Mid is probably the best to run the current system.
The problem is the current system is flawed terribly.
It's broken, and I don't want a really well-run broken system.
Okay, we need massive change.
Okay, but you called about you called about Ron Paul.
Right.
And you just got done talking about how he's right on the economy, he's right on the Constitution, he's right on the Federal Reserve, he's right at the trashing our dollar.
And yet the foreign policy that we're we're trying to up to uh uphold, which has been unraveling before our very eyes over the last several decades, isustainable.
We're spending one point five ish trillion a year, holding nine hundred bases in a hundred and twenty countries.
How can we afford that?
The the picture in my head is you know when you get on an airplane and they go through the little spiel and say, hey, this is a different thing.

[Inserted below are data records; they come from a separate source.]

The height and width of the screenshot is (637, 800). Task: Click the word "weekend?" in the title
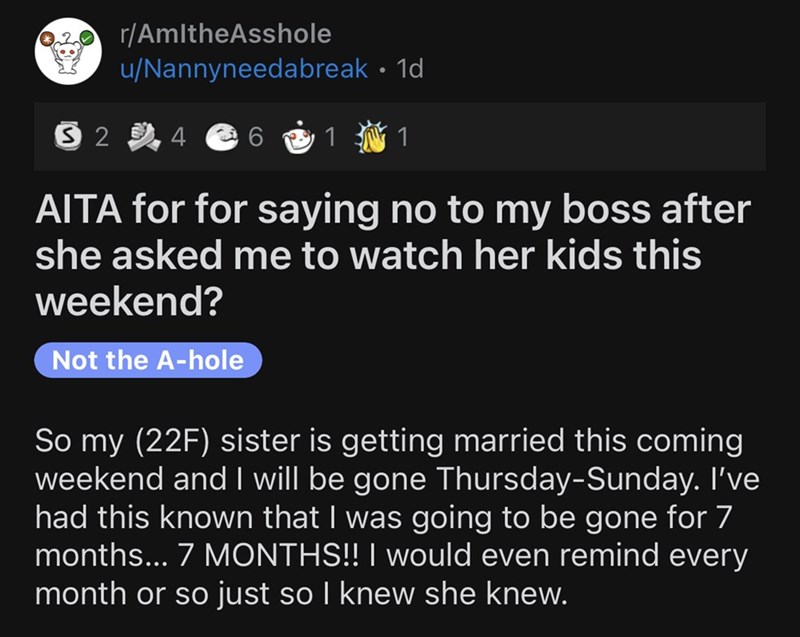[128, 301]
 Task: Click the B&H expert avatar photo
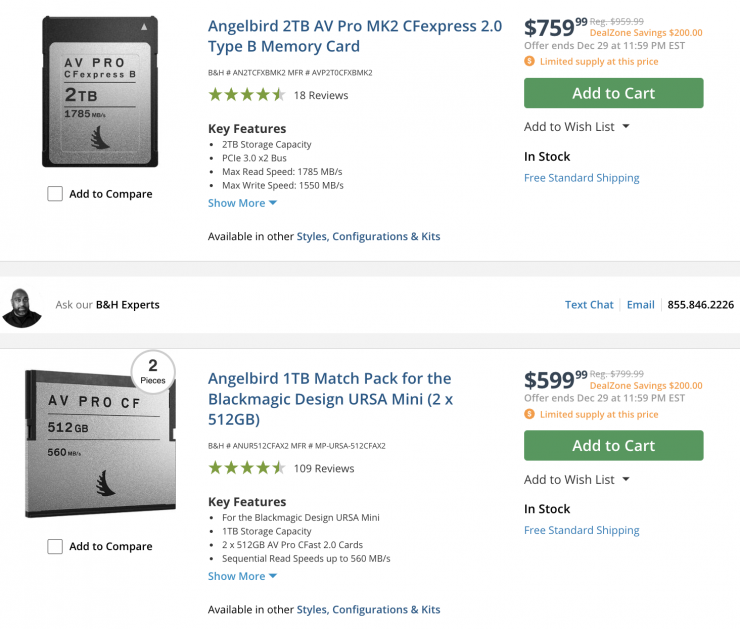[22, 306]
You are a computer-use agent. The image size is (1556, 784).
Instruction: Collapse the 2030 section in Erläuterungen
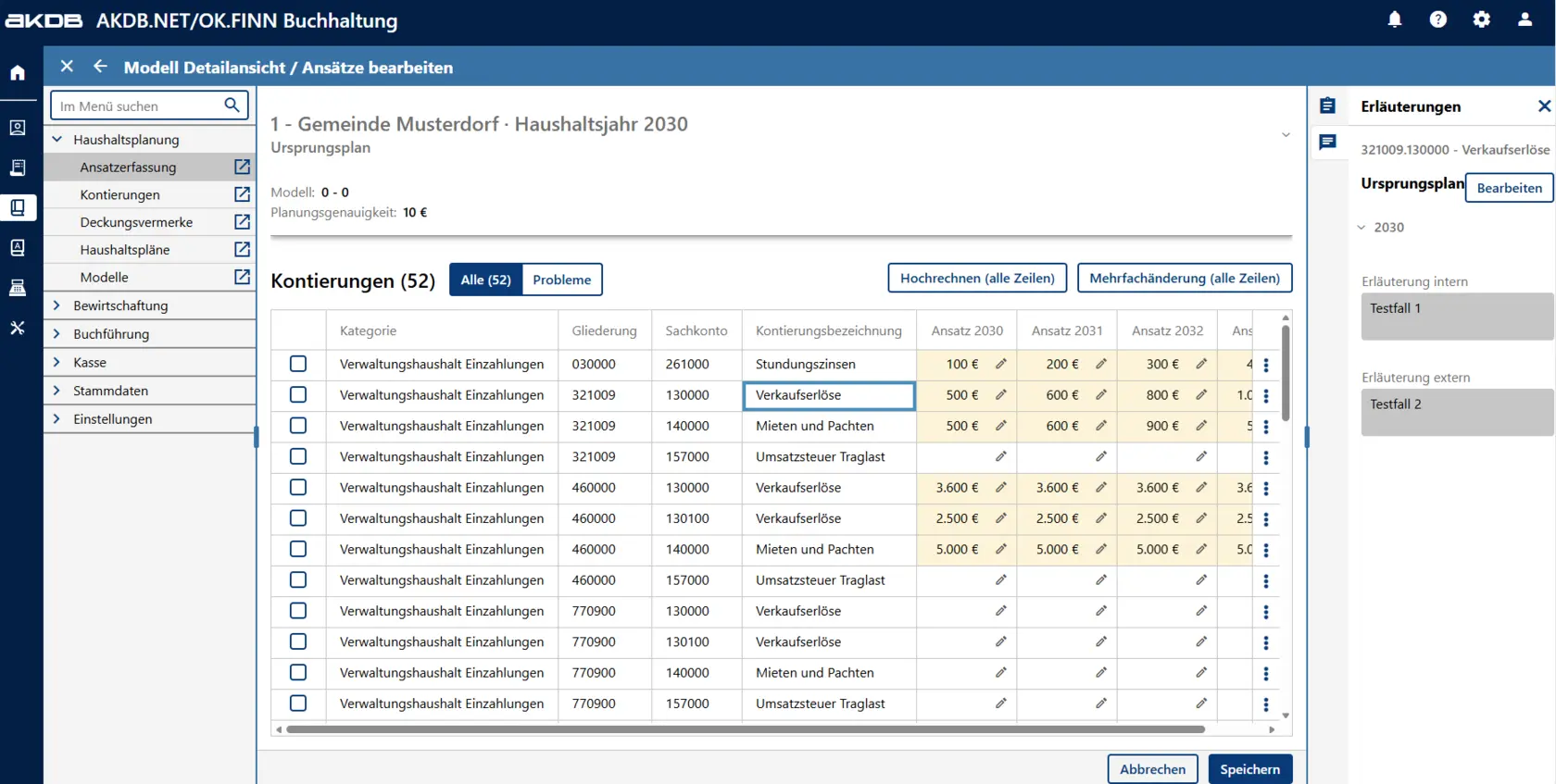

Well, let me answer your point.
Let me answer your point, Will, about how do we sustain that with the defense budget.
What you just laid out is a fine point of view.
I may disagree with it, but certainly debating how we can continue to spend money on a defense budget when we have the sort of national debt that we have is a legitimate issue.
My problem with Paul is that he doesn't stop at that.
He implies that we don't face any threats.
He implies he implies things about the world that aren't true.
He voted for the the the action against the terrorists in 911.
He has said if we need to go to war, you go to Congress, you get a declaration of war, you de go to war, you win it, and you you finish it.
We haven't declared war since December 8th, 1941, Mark.
How is that constitutional?
I didn't say that it was.
What I said is that the what I said is that the comments that Ron Paul has made about the terror threat and the Islamist threat are nutty and they are not within the mainstream of American society.
He talked at the most recent debate about not overreacting to Iran getting a nuclear bomb.
He has said, he has said the reason that 9-11 occurred.
These are his words, is not because Muslims hate us, but because we're dropping bombs on them.
He's said those things.
As for the other stuff, the newsletter thing that he's put in there, why do you think that racist stuff sh showed up in a newsletter that is called the Ron Paul newsletter?
It's because he's appealing to people who wanted to read things like that.
I don't disagree with your right to throw out the opinions that you had on those issues, and I don't think there's anything extreme about your positions.
What I'm saying is that Paul takes it way beyond what you did, and that's why it's telling that you're not echoing what Paul had to say, because even you don't believe some of the stuff that he's thrown out there.
It's been a little commercial that Rush puts on the line before you get on to talk with He says he needs six weeks of continuous listening to get everything in context.
You need that with Ron Paul as well.
Well, and the problem I have as a guest host is that I'm only on here for a couple of days, and I'm struggling to get everything in.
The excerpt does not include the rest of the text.